Victoria Mondelli (PhD 2009) recently published the book, The Educator’s Guide to Designing Games and Creative Active-Learning Exercises: The Allure of Play, with her co-author Joe Bisz, CUNY professor of English at BMCC.

Laureencia Morice was awarded a $4,000 Pre-Dissertation Summer Research Award.

Brad Pelletier was awarded the 25th Anniversary Fund Dissertation Fellowship, for the 2024-2025 Academic Year. Also, his article, “’Fugitive’ Medicine: Modjeska Simkins’ Medical Activism, 1931-1942” was accepted for publication in the Journal of African American History.

Walter Penrose, Jr. (PhD 2006) has edited and written the lead article for an issue of the Journal of Lesbian Studies vol. 28 no. 2 (2024), on the theme of “Queer/Feminist Representations and Receptions of the Amazons.”  His article is entitled “Introduction: the Appeal of the Amazons,” and can be viewed here.

Rashmi was awarded a $4,000 Pre-Dissertation Summer Research Award.

Keith Rosenthal was awarded a $4,000 African American/African Diaspora Archival Award.

Evan Rothman was awarded a $4,000 African American/African Diaspora Archival Award.
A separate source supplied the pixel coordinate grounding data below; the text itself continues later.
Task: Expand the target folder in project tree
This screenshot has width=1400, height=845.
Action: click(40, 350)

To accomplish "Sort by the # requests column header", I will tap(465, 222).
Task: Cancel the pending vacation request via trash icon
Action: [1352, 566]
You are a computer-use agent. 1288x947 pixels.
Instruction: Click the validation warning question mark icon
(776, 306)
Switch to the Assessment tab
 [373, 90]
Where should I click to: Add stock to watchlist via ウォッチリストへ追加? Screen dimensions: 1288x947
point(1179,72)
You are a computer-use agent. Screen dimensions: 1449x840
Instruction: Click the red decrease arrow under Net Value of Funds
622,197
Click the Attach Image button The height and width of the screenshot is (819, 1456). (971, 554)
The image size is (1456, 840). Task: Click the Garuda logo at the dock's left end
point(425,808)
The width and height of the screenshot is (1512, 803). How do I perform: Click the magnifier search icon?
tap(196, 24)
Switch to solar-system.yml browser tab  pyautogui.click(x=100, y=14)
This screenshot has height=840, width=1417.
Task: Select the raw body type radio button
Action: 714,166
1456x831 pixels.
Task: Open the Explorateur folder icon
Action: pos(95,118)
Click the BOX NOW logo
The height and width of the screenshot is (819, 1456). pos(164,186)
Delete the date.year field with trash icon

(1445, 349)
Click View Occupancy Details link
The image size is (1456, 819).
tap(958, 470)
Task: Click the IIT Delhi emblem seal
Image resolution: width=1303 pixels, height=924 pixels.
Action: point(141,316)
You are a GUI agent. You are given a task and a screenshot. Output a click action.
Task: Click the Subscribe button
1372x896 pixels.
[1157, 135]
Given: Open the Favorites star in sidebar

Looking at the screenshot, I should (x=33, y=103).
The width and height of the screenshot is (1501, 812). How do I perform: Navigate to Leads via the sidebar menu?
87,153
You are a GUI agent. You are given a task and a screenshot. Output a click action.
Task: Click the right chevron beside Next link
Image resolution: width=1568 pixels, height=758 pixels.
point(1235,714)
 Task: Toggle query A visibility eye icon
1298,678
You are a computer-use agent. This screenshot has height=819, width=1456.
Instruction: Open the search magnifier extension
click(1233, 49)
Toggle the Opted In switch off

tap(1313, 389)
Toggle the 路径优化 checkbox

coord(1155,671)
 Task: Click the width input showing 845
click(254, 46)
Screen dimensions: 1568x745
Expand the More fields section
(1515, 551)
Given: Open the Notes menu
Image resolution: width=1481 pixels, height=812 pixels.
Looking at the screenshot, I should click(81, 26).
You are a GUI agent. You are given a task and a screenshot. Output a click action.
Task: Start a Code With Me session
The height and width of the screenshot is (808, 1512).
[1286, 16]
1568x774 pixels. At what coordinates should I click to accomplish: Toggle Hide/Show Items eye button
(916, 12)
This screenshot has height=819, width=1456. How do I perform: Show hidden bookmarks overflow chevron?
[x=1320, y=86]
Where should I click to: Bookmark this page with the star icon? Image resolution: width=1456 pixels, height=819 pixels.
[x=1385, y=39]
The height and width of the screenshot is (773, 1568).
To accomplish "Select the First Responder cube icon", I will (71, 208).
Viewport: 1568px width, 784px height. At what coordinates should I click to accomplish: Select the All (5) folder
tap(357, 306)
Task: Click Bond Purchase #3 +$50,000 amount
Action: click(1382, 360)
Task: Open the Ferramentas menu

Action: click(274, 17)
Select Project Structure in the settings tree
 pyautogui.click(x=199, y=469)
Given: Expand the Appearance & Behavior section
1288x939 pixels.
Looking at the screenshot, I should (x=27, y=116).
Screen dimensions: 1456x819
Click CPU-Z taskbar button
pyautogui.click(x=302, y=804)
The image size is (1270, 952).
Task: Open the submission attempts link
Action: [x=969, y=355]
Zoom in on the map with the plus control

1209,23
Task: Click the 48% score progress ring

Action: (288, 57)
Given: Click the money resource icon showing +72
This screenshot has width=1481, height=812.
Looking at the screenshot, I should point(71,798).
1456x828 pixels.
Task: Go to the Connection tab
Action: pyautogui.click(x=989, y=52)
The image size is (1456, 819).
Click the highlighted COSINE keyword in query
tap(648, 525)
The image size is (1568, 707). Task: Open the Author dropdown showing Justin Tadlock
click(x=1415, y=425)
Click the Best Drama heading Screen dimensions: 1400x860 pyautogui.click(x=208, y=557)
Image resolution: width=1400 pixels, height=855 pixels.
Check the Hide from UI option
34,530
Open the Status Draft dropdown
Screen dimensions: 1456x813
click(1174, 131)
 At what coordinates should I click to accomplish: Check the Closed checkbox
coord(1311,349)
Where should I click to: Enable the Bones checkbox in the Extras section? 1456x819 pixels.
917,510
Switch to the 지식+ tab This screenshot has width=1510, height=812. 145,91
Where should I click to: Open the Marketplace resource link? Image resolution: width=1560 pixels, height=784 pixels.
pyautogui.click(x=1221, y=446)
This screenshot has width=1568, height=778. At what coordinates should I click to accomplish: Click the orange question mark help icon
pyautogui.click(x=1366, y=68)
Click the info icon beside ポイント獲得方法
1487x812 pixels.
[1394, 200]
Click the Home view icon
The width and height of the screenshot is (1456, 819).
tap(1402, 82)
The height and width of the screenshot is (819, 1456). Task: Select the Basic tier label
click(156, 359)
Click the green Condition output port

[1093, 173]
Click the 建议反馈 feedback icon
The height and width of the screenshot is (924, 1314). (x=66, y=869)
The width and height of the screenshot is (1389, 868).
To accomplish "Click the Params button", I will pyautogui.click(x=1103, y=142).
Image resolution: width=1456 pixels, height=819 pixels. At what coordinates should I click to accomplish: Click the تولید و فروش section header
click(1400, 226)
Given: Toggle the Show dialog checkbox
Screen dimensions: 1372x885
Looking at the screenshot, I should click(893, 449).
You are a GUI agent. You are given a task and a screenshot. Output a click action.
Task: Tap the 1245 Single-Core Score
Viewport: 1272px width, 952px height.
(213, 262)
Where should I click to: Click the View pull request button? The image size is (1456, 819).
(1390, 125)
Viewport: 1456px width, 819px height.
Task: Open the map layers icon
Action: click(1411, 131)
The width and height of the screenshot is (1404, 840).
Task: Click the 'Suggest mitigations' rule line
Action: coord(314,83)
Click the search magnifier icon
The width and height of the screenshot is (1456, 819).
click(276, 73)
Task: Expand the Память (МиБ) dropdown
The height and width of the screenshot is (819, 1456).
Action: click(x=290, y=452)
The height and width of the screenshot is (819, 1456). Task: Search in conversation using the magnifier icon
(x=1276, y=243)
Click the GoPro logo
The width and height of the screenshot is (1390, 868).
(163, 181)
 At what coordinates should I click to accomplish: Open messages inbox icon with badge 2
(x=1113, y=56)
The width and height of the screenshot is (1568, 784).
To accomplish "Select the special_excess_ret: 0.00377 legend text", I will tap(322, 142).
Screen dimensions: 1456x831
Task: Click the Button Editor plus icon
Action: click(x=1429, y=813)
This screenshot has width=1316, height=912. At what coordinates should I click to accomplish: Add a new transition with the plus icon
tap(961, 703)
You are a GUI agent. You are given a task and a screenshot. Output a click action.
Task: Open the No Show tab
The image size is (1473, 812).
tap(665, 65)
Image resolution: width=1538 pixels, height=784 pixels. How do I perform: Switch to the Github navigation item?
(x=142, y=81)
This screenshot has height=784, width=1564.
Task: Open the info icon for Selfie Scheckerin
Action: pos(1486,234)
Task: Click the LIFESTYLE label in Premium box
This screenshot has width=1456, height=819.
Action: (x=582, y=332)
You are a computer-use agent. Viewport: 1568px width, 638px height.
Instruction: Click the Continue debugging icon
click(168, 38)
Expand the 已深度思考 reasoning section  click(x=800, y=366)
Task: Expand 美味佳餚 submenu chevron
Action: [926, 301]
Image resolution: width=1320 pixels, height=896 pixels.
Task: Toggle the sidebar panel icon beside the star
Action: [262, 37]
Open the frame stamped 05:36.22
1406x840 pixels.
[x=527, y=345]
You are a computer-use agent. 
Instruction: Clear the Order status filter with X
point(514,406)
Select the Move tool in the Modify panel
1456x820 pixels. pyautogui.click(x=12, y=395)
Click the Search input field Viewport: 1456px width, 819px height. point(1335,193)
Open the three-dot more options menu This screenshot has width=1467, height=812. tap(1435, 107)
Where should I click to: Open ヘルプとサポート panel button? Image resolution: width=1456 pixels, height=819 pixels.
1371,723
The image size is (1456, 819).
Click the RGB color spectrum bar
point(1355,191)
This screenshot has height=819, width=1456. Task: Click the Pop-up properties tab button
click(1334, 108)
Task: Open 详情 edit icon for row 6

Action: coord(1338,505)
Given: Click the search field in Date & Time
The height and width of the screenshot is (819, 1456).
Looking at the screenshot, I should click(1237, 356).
Chelsea Schields (PhD 2017) won the 2024 Bryce Wood Book Award and the 2024 Luciano Tomassini Latin American International Relations Book Award awarded by the Latin American Studies Association for her book, , Offshore Attachments: Oil and Intimacy in the Caribbean (UC Press, 2023).

Maggie Schreiner was awarded a GC Summer Research Fellowship from the Public Scholarship Practice Space.

Andrew Shield (PhD 2015) is now co-chair of the Sexuality Track of the European Social Science History Conference (ESSHC), which will be held in 2025 at Leiden University, where he is Assistant Professor of Migration History.

Litian Swen (PhD 2020) (孙立天) just published Kangxi de hongpiao. Quanqiuhua zhong de Qingchao. 康熙的红票. 全球化中的清朝  . Emperor Kangxi’s Red Manifesto. The Qing Dynasty in Globalization. Beijing: Commercial Press商务印书馆, 2024.  This book is based on Swen’s English book ( Jesuit Mission and Submission: Qing Rulership and the Fate of Christianity in China, Brill 2021). 

Marybeth Tamborra was awarded a $25,000 IRADAC Dissertation Fellowship Dissertation Fellowship for the 2023-24 academic year for Black Internationalism and the Invasion of Ethiopia.

Bret Windhauser was awarded a $850 Digital Initiatives Summer Award.

Martin Woessner’s (PhD 2006) book, Terrence Malick and the Examined Life, was published in March with the University of Pennsylvania Press, in their Intellectual History of the Modern Age series.  He is an Associate Professor of History & Society at CCNY’s Center for Worker Education.

Helena Yoo Roth will be the inaugural Lynde and Harry Bradley Foundation Fellow at the George Washington Presidential Library at Mount Vernon for 2024-2025.